On Feb. 7, the provincial government announced legislation to make Truth and Reconciliation Day a statutory holiday, starting on Sept. 30, 2023.
The day was formally recognized as a federal statutory holiday in June of 2021, as a direct response to Truth and Reconciliation Commission Call to Action, 80. Though, this only allotted the statutory holiday to federally regulated workplaces.
Currently the federal government, Prince Edward Island, Northwest Territories, Nunavut, and Yukon are the jurisdictions that have declared Sept. 30 a statutory holiday.
The provincial legislation was in response to consultation with Indigenous groups throughout the province.
For Robert Dennis, chief counsellor for Huu-ay-aht, this legislation would “recognize the past wrongs” that have happened to First Nations people in Canada and work towards correcting those wrongs.
“This would be an opportunity for… Canadian society to work together to create a just society, [and] not a different level of treatment for different people,” said Dennis. “Things have to change, [they] can't remain the way they are, and a day like this would help us to make that change.”

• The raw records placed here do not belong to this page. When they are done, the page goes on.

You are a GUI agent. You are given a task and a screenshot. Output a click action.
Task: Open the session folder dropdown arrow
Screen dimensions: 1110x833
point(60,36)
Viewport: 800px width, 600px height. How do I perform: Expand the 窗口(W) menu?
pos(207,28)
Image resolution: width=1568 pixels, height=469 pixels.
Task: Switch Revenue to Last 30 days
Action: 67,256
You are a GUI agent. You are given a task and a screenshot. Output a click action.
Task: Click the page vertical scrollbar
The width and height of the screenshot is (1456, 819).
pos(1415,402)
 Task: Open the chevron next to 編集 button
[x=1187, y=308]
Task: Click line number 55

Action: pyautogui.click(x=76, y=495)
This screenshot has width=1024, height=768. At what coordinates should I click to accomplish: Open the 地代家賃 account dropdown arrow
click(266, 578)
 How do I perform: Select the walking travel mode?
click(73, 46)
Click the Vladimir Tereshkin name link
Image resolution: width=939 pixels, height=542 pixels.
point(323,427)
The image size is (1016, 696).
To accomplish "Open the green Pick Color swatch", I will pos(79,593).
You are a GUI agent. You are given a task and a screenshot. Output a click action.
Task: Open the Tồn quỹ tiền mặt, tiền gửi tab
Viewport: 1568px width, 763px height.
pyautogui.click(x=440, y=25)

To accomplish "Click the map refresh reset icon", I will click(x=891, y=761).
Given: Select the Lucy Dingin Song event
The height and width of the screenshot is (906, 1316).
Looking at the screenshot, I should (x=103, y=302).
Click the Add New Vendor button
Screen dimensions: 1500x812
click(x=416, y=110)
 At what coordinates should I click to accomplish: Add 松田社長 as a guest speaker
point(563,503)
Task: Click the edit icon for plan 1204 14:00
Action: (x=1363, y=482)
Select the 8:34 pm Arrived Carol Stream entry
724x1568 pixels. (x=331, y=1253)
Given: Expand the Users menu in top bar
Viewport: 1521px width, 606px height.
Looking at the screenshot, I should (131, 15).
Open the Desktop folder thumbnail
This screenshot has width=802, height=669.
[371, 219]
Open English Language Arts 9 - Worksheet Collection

Closing the economic gap for Indigenous people, a reduction in incarcerated Aboriginal individuals in the prison system, increasing graduates in the education system, and creating a level playing field in job opportunities are among some further changes that need to happen, said Dennis.
“Especially if people can change…their cultural attitudes [or] their cultural biases, they would realize that a segment of their society was definitely treated differently,” said Dennis. “This would just help them in educating them and realizing what needs to be changed, and then, more importantly, how it can be changed.”